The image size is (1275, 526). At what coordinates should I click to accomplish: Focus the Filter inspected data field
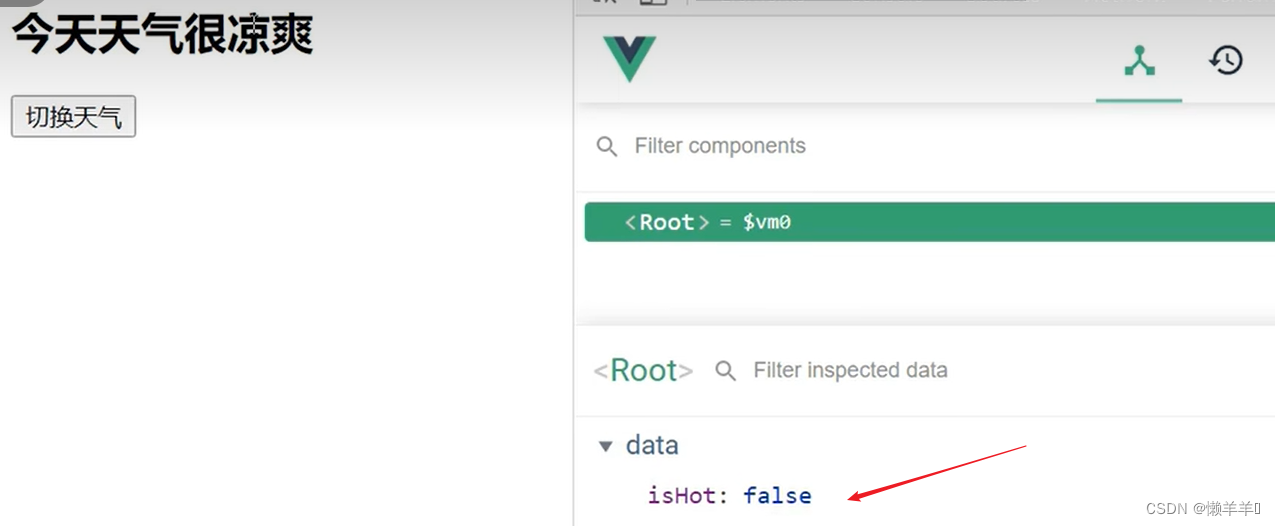[x=900, y=371]
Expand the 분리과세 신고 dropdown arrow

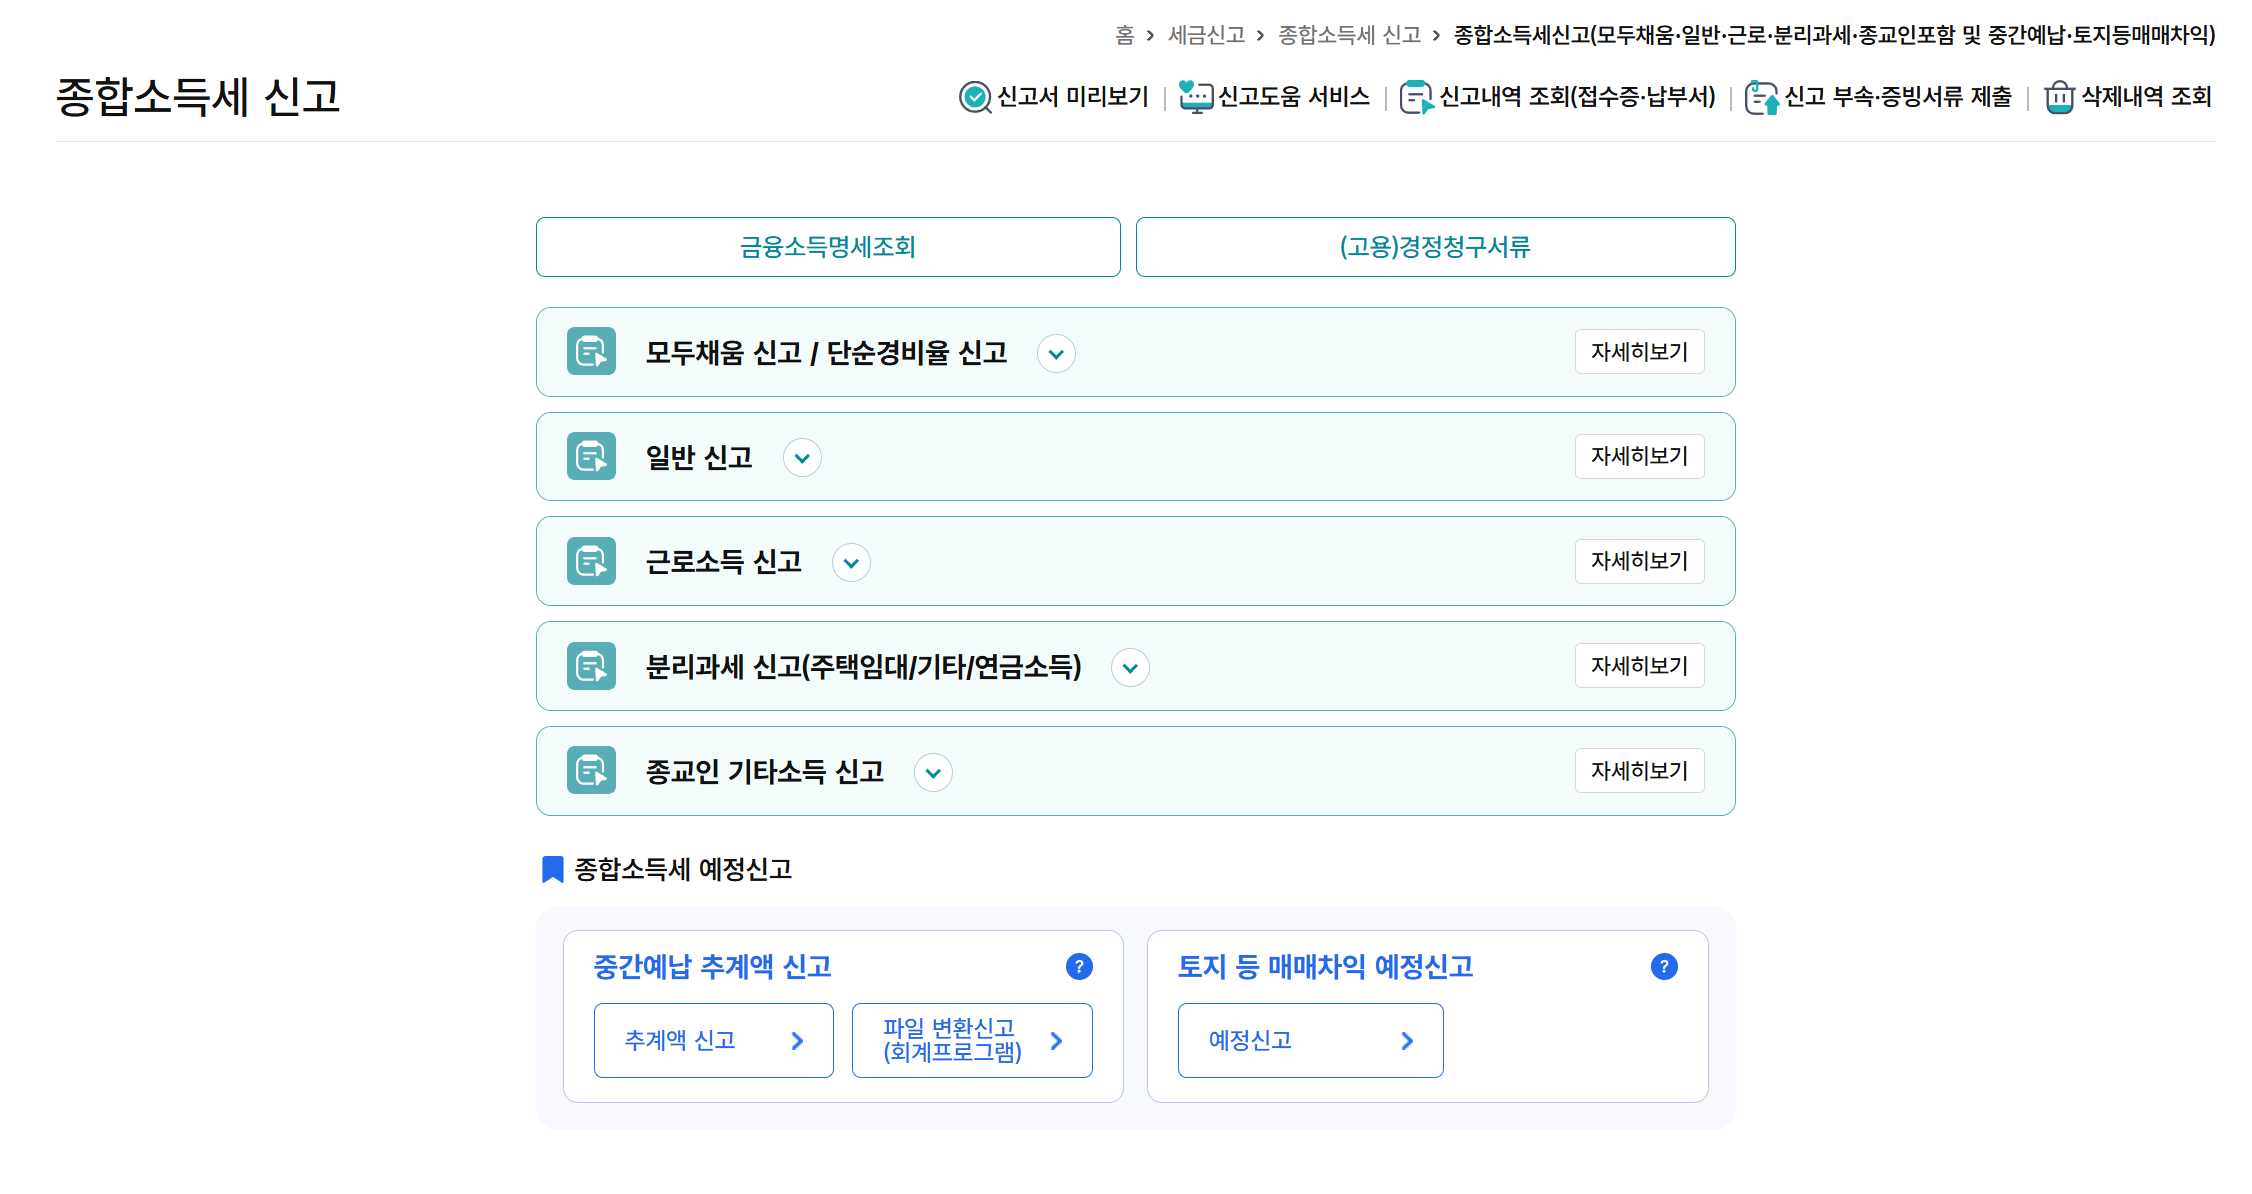(x=1130, y=668)
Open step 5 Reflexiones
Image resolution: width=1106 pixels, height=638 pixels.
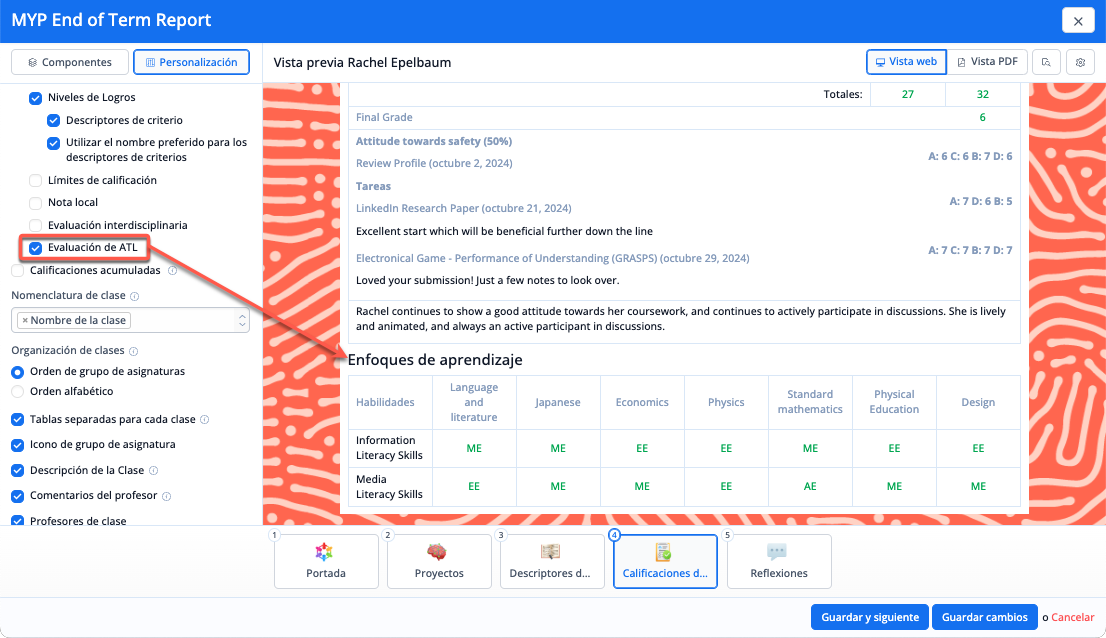(778, 562)
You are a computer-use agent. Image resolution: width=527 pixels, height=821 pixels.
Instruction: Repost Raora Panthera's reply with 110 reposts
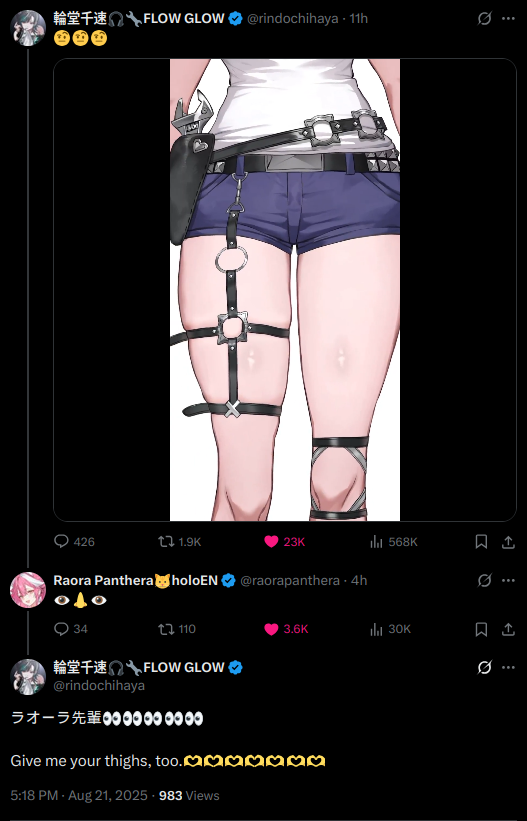177,628
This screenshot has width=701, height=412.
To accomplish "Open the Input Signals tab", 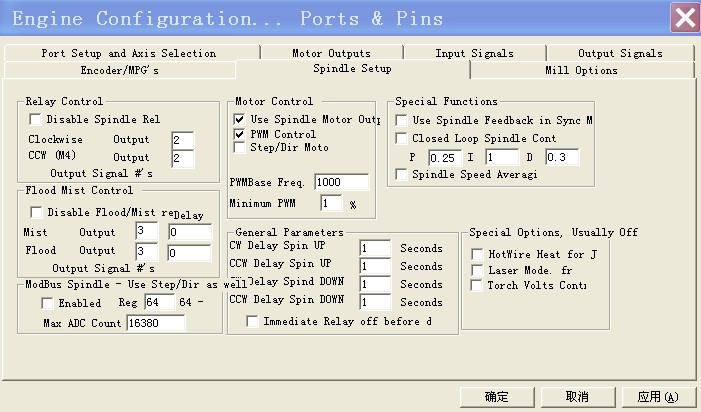I will click(x=473, y=53).
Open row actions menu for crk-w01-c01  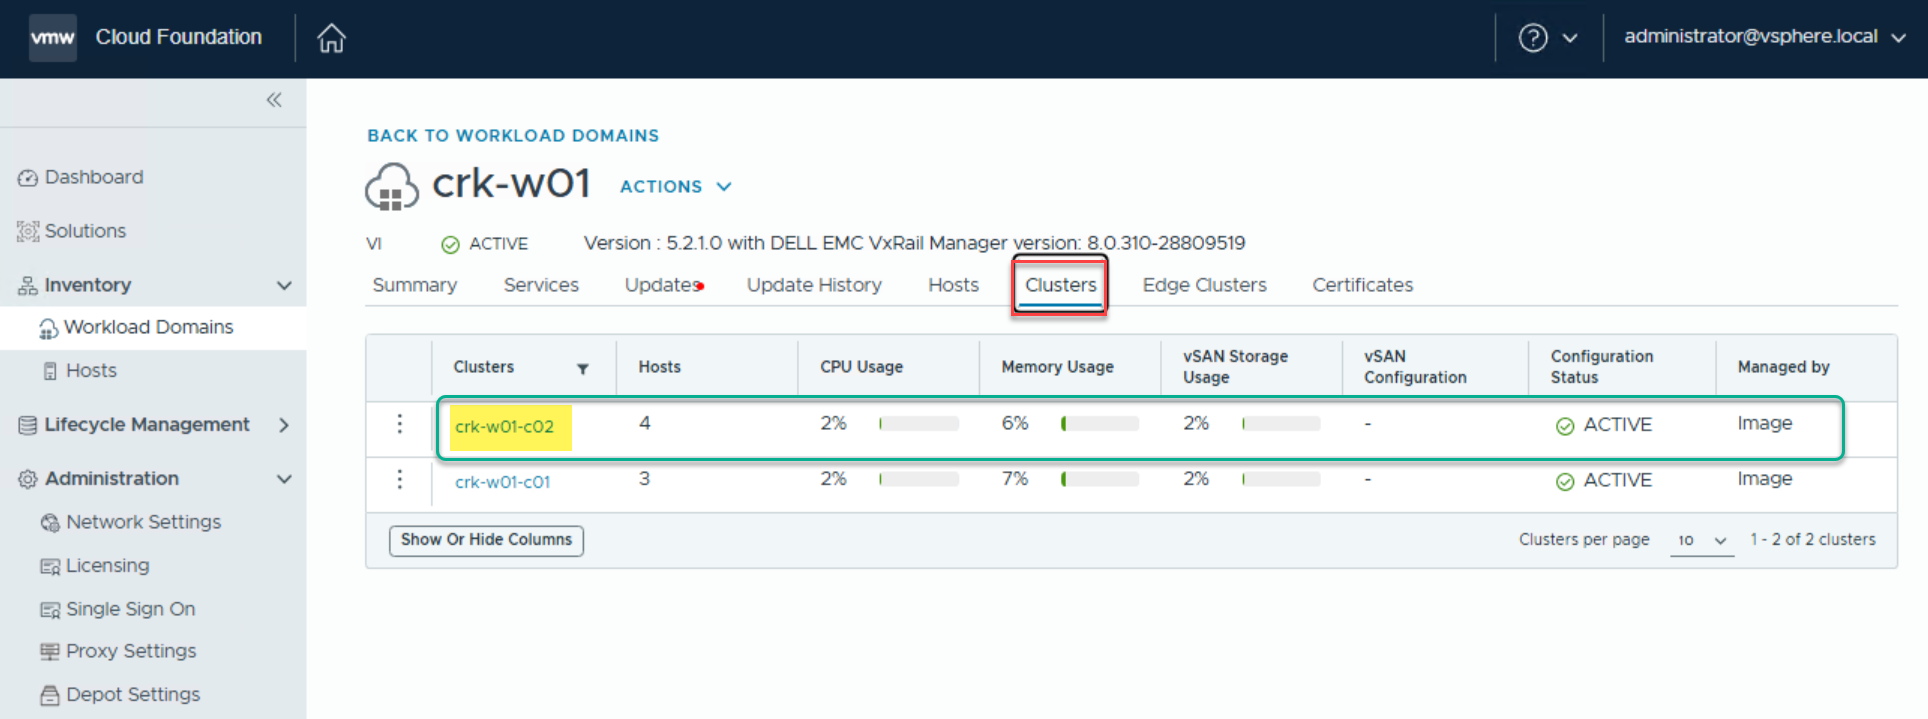[400, 480]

Task description: List each line of the entries above that contains the string "width". Case counts.

Final result:
Image resolution: width=1106 pixels, height=638 pixels.
You are a computer-use agent. Image resolution: width=527 pixels, height=821 pixels.
This screenshot has width=701, height=412.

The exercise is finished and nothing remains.